■ **Problem details**
Transcribe, starting at the line with "Task: Click the Kondíció 32% progress bar" and ending at the line with "The height and width of the screenshot is (436, 640).", every line of the material below exactly, but leave out the pictures and anything outside that span.

■ **Records for this exercise**
──────────────────────────────

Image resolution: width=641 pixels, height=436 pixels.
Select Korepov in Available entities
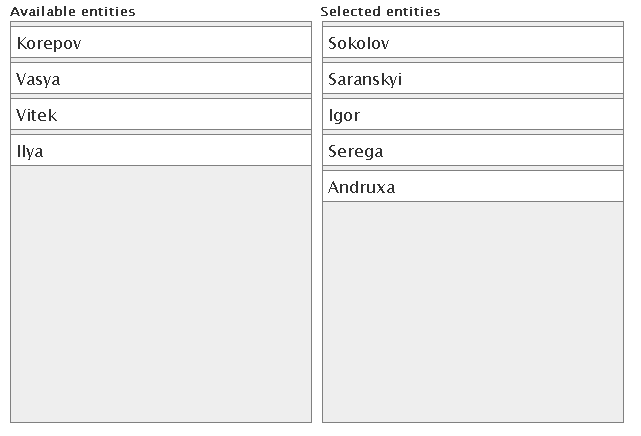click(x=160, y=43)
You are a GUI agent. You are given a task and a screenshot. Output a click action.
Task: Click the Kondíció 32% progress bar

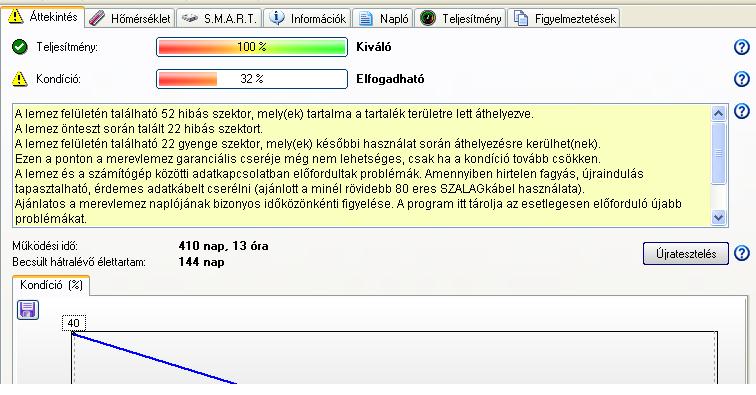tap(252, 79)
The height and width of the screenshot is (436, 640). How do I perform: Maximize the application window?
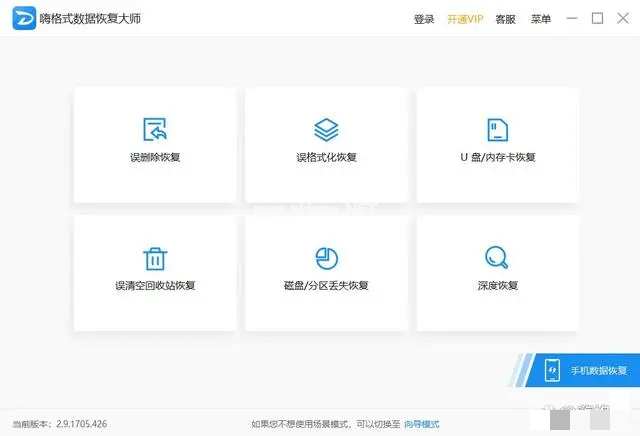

──────────────────────────────

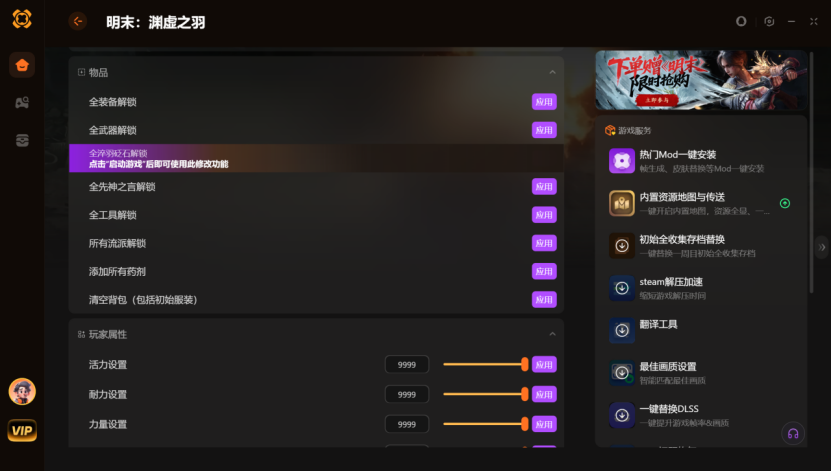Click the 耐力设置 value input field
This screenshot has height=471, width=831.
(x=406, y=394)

──────────────────────────────

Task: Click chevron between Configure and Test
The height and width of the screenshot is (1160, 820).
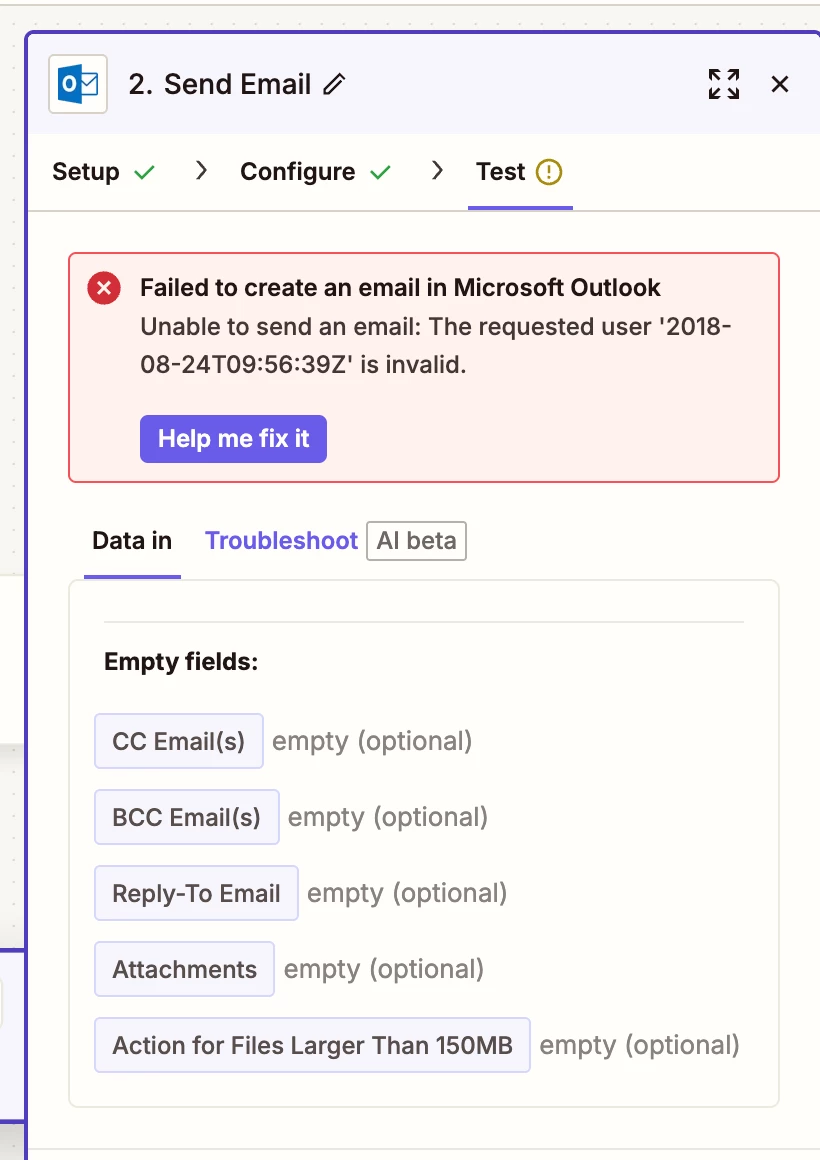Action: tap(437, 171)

──────────────────────────────

■ **Exercise answer**
Task: Click the Kondíció 32% progress bar

tap(252, 79)
The height and width of the screenshot is (436, 640). How do I perform: Maximize the application window?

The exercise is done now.